Consult S3 provider documentation for pricing details and available storage classes. For example, the s3cmd(1) man page lists valid storage class names for Amazon S3.

When using Amazon S3, if the remote will be used for backup or archival, and so its files are Infrequently Accessed, STANDARD_IA is a good choice to save money (requires a git-annex built with aws-0.13.0). If you have configured git-annex to preserve multiple copies, also consider setting this to ONEZONE_IA to save even more money.

Amazon S3's DEEP_ARCHIVE is similar to Amazon Glacier. For that, use the glacier special remote, rather than this one.

When using Google Cloud Storage, to make a nearline bucket, set this to NEARLINE. (Requires a git-annex built with aws-0.13.0)

Note that changing the storage class of an existing S3 remote will affect new objects sent to the remote, but not objects already stored there.
host - Specify in order to use a different, S3 compatible service.
region - Specify the region to use. Only makes sense to use when you also set host. (Requires a git-annex built with aws-0.24.)
protocol - Either "http" (the default) or "https". Setting protocol=https implies port=443.

This option was added in git-annex version 7.20190322; to make a special remote that uses http with older versions of git-annex, explicitly specify port=443.
port - Specify the port to connect to. Only needed when using a service on an unusual port. Setting port=443 implies protocol=https.
requeststyle - Set to "path" to use path style requests, instead of the default DNS style requests. This is needed with some S3 services.

If you get an error about a host name not existing, it's a good indication that you need to use this.
signature - This controls the S3 signature version to use. "v2" is currently the default, "v4" is needed to use some S3 services. If you get some kind of authentication error, try "v4". To access a S3 bucket anonymously, use "anonymous".
bucket - S3 requires that buckets have a globally unique name, so by default, a bucket name is chosen based on the remote name and UUID. This can be specified to pick a bucket name.
versioning - Indicate whether the S3 bucket should have versioning enabled. Set to "yes" to enable.

Enabling versioning along with "exporttree=yes" allows git-annex to access old versions of files that were exported to the special remote by git-annex export.

And enabling versioning along with "importtree=yes" allows git-annex import to import the whole history of files in the bucket, synthesizing a series of git commits.

Note that git-annex does not support dropping content from versioned S3 buckets, since the versioning preserves the content.
exporttree - Set to "yes" to make this special remote usable by git-annex export. It will not be usable as a general-purpose special remote.
importtree - Set to "yes" to make this special remote usable by git-annex-import. When set in combination with exporttree, this lets files be imported from it, and changes exported back to it.

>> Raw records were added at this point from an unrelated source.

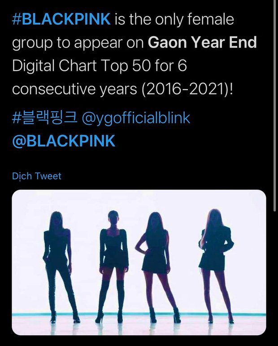Click the white backdrop above the silhouettes
The height and width of the screenshot is (346, 278).
139,200
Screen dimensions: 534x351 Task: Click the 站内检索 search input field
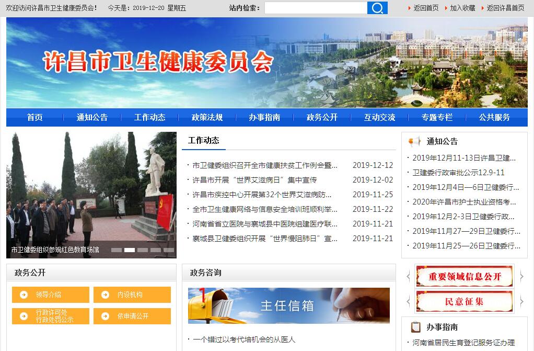tap(316, 8)
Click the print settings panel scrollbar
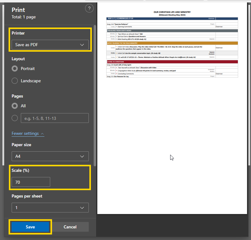Screen dimensions: 251x240 (95, 92)
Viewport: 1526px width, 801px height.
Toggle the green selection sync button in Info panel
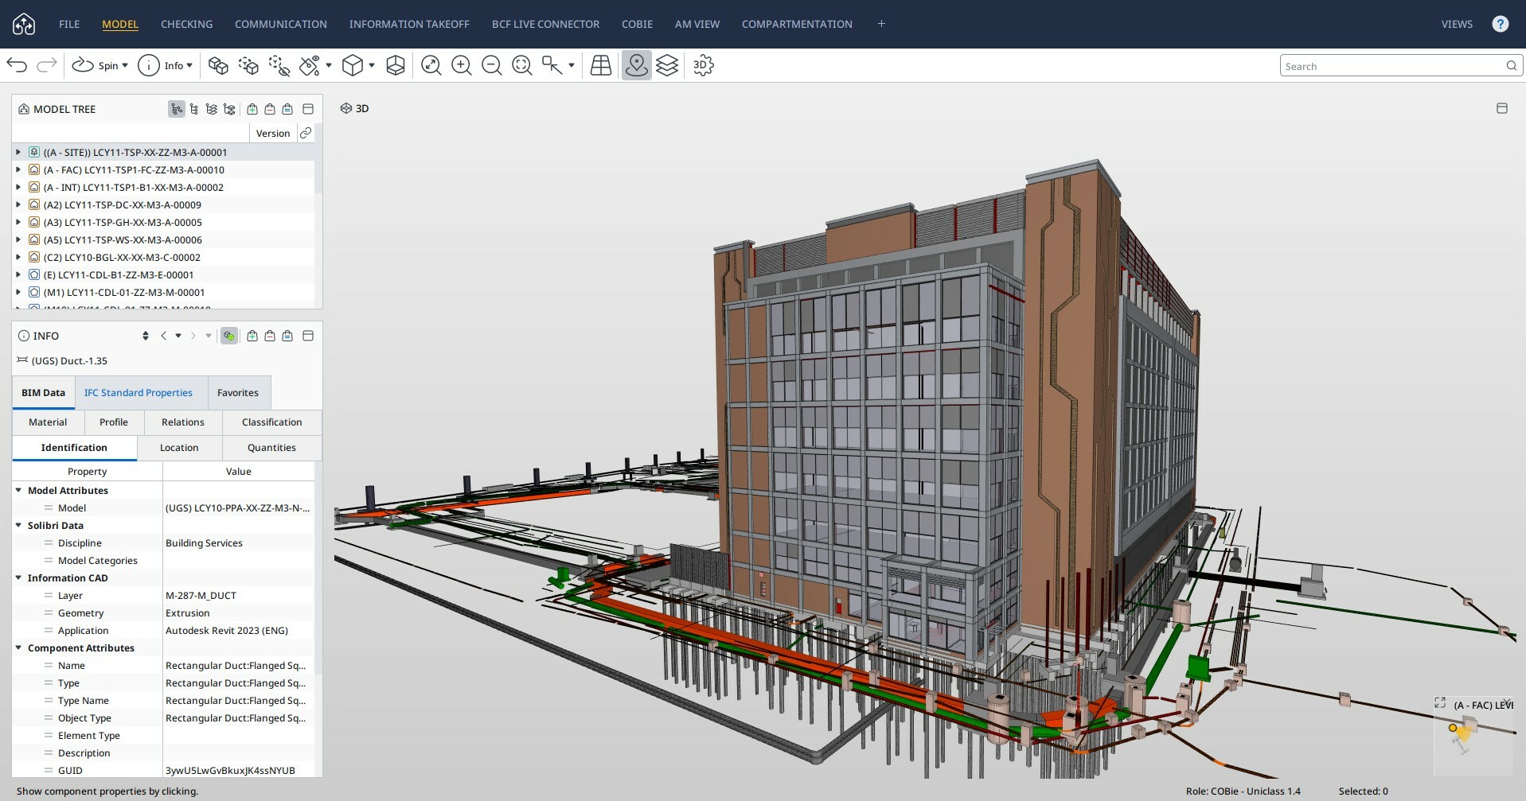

Note that exporting files to a S3 bucket may overwrite changes that have been made to files in the bucket by other software since the last time git-annex imported from the bucket. When versioning is enabled, the content of files overwritten in this way can still be recovered, but you may have to look through the git history to find them. When versioning is not enabled, this risks data loss, and so git-annex will not let you enable a remote with that configuration unless forced.
annexobjects - When set to "yes" along with "exporttree=yes", this allows storing other objects in the remote along with the exported tree. They will be stored under .git/annex/objects/ in the remote.
publicurl - Configure the URL that is used to download files from the bucket. Using this with a S3 bucket that has been configured to allow anyone to download its content allows git-annex to download files from the S3 remote without needing to know the S3 credentials.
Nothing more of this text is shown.